Prompt: The output should be exactly the lines from the one containing "At what coordinates should I click to accomplish: Click the gray" through the last line of the records, and only those.

Data section:
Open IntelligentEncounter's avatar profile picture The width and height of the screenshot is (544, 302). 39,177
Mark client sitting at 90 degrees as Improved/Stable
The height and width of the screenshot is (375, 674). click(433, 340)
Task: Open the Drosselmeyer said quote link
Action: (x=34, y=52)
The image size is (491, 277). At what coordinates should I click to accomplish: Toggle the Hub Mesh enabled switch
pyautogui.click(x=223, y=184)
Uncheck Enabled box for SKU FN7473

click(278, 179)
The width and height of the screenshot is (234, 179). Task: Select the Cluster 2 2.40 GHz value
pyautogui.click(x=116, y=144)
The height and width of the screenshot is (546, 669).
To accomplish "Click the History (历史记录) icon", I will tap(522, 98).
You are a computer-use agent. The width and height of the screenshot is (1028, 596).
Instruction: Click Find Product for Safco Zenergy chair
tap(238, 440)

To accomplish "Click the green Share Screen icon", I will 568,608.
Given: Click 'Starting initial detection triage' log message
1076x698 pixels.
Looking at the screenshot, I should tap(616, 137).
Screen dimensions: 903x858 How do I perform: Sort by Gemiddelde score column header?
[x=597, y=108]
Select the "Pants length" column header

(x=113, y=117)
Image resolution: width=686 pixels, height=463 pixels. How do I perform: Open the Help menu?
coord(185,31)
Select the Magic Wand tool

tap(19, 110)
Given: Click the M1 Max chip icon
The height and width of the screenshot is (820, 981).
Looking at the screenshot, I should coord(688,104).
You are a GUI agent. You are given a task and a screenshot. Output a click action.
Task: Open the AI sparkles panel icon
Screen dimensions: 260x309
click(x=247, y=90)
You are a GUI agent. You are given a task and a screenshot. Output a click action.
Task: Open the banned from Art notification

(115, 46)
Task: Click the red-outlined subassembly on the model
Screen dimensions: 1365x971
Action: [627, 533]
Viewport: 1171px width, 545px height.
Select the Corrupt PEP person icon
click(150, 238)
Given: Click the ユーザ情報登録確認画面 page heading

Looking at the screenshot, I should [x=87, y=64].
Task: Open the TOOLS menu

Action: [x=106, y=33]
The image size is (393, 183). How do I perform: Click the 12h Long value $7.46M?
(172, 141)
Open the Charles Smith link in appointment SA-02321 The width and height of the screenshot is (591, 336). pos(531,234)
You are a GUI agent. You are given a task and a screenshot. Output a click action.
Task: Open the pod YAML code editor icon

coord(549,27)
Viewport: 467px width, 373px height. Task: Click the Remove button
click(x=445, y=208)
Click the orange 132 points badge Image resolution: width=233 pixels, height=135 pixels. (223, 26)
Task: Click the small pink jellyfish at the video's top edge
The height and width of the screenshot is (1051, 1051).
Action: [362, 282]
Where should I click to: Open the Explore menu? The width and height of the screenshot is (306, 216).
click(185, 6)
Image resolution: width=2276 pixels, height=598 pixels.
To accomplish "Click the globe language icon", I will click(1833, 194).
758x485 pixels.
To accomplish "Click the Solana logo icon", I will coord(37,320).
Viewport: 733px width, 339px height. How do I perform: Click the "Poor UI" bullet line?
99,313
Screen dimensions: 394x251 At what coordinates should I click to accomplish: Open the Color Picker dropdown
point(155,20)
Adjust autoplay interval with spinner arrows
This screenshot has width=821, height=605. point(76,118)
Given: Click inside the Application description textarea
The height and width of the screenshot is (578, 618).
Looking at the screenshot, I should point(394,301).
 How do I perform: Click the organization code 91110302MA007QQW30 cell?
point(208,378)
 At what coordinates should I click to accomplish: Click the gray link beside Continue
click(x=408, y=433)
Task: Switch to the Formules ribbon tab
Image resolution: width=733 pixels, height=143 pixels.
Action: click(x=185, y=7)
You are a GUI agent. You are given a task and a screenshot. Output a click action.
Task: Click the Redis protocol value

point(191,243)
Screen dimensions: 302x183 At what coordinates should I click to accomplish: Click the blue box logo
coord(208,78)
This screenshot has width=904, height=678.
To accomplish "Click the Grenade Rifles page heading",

Result for this exercise:
 At what coordinates should I click to accomplish: Click the gray link beside Continue
click(x=408, y=433)
Task: Switch to the Formules ribbon tab
Image resolution: width=733 pixels, height=143 pixels.
Action: click(x=185, y=7)
You are a GUI agent. You are given a task and a screenshot. Output a click action.
Task: Click the Redis protocol value

point(191,243)
Screen dimensions: 302x183 At what coordinates should I click to accomplish: Click the blue box logo
coord(208,78)
This screenshot has width=904, height=678.
To accomplish "Click the Grenade Rifles page heading",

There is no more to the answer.